Just so. You can't prove this Criswell's visions never occurred - if they hadn't, how could they be arrayed in these galleries? - or that they won't. Our Criswell, the one who lives in Benton, has had visions, he has put them on the wall. You can see them, if you look.

Criswell's work is never scarce in these parts, but for the next few weeks it will be even easier for the gallery-going class to find. On Thursday, a retrospective of his work opened at the Arkansas Arts Center. Little Rock's Cantrell Gallery, which has had a relationship with the artist going back to 1979, opened a show of his recent work, called "Looking Back," on May 30. His work is also part of a group show comprising the work of Arkansas Arts Council grant recipients on exhibit at the University of Arkansas at Little Rock. In Hot Springs, his work is handled by Taylor's Contemporanea Fine Arts.

It is rare that an artist gets so much attention, but it's not the first time Criswell has had concurrent shows. Part of this is no doubt due to what we might call - if the term didn't have certain intimations of diminution - the "accessibility" of his work.
.What we mean by this is that one doesn't have to know much about art to appreciate Warren Criswell. When the man paints a figure, you generally recognize it as something from your experience: headlights on a highway at night, topless dancers in a blue-lit nightclub, an old guy running down the road - Criswell paints with the acuity and precision of a dead Dutchman.

Another way to say this is to say his paintings look like photographs - impossible photographs to be sure, photographs of someone else's dreams and nightmares, but recognizable, unmistakable depictions of real world artifacts arrested in time.
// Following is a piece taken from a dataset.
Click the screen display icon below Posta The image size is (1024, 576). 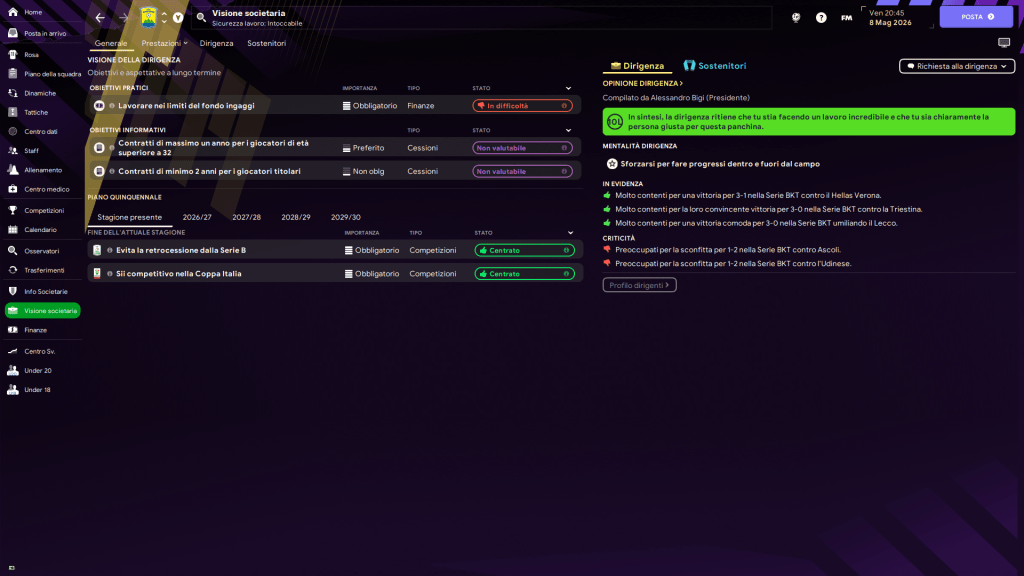[1004, 43]
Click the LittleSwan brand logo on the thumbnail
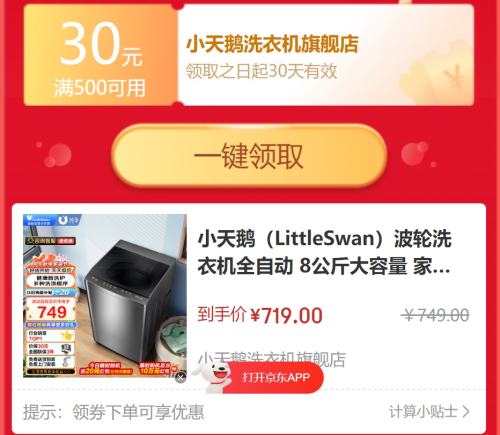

Criswell paints a shoe and you know immediately it's a shoe, rather than a splotch or color field.

.Criswell isn't difficult in the sense that his "genius" - and we'll use that overused word here because it's applicable - is apparent in the same way Da Vinci's or Rembrandt's or Vermeer's is apparent (and will be so long as human eyes can behold them). They can be enjoyed by anyone - and anyone can be disturbed by them.

But the "accessibility" of Criswell's work - the fact that no one could dismiss it by comparing it to their kid's scribbles - shouldn't be taken as an argument against any higher emotive complexity. Criswell is not painting what he sees - he is not copying photographs or trying to preserve a particularly beautiful, horrible or exotic tableau. (We don't "see" the world the way cameras render it anyway, we "see" with our minds more than our eyes.)

.Still, one needn't resort to artspeak to describe Criswell's work, all one needs to do is look. This doesn't mean that artspeak isn't valuable; just that however erudite and perceptive the essays in the catalogs may be, they are written for an elite group of insiders - people who expect to contend with the sometimes circuitous constructions of an edge-walking critic seeking to explicate the work from the disadvantaged perspective of his own unreliable eyes. Though nonspeakers tend to view artspeak as a conspiracy of exclusion run on the rubes by the notalent dabblers and the insecure phonies who walk the galleries - a tongue in which it is quite easy to say much about nothing or nothing about much - those articles in artforum are not really so much jibber-jabber.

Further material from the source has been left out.